Observation of CO formed during electrochemical CO2 reduction using Differential Electrochemical Mass Spectrometry (DEMS) is complicated by the fragmentation of CO2 in the course of the ionization process. Since much more CO2 than CO enters the vacuum of the mass spectrometer, the ion current for mass 28 is dominated by the CO+-fragment of CO2. By reducing the cathode potential of the ion source of the mass spectrometer from-70 V to-27.5 V, fragmentation of CO2 is reduced to a negligible degree. This allows direct observation of electrochemically formed CO by measuring the ionic current for mass 28. We show that this method is superior to matrix calibration in which the ionic current for mass 44 corrected by the CO+/CO2+-intensity ratio is subtracted from the ionic current for mass 28. Using this method, we compare DEMS results for the electrochemical reduction of CO2 at gold electrodes obtained in two different cells, a conventional DEMS cell with the working electrode sputtered onto the membrane in contact with the vacuum and a flow cell where the interface to the vacuum is separated from the working electrode.
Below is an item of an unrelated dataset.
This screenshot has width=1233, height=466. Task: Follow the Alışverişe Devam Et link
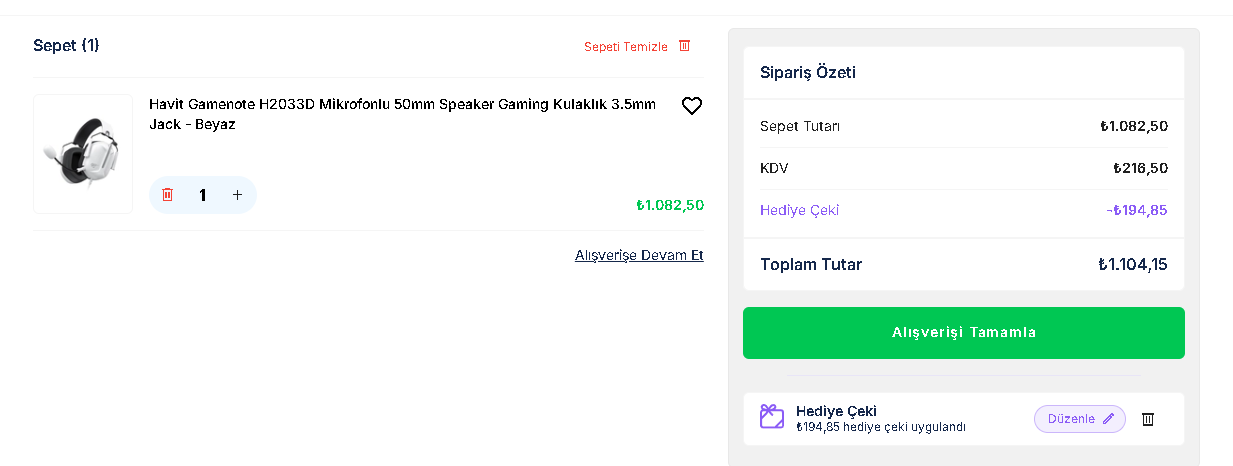pyautogui.click(x=639, y=255)
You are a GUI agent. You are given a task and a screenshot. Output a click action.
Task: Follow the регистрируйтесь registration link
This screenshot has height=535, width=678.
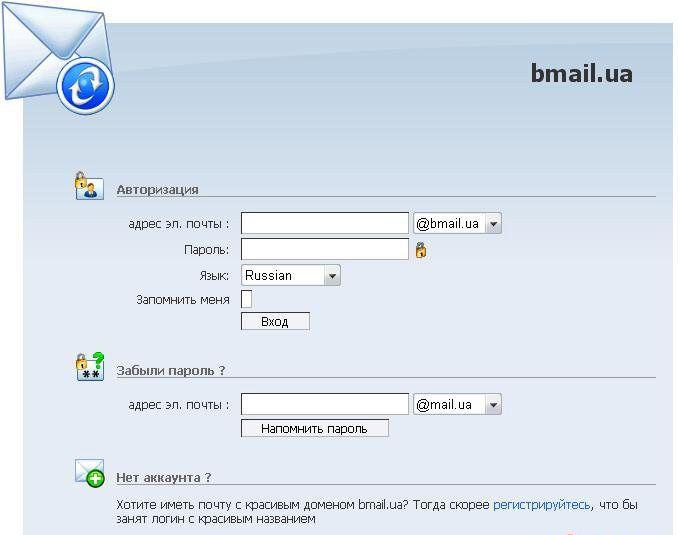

We show that in the conventional cell at the interface between electrolyte and vacuum, the local CO2 concentration is reduced as the nearby vacuum interferes with the equilibria of reactions involving gases, and the local pH is increased. Therefore, in DEMS cells where the working electrode is positioned in the vicinity of the interface, the onset potential for CO2 reduction and hydrogen evolution are shifted and the observed faradaic efficiency for CO2 reduction are considerably reduced compared to literature values. This can be rectified by using flow cells that allow a spatial separation between vacuum/electrolyte interface and working electrode. We describe how the Dual Thin Layer Cell can be calibrated for detecting CO, thus allowing quantification of evolved amounts of CO from the ionic current for mass 28. (C) 2020 The Authors. Published by Elsevier B.V.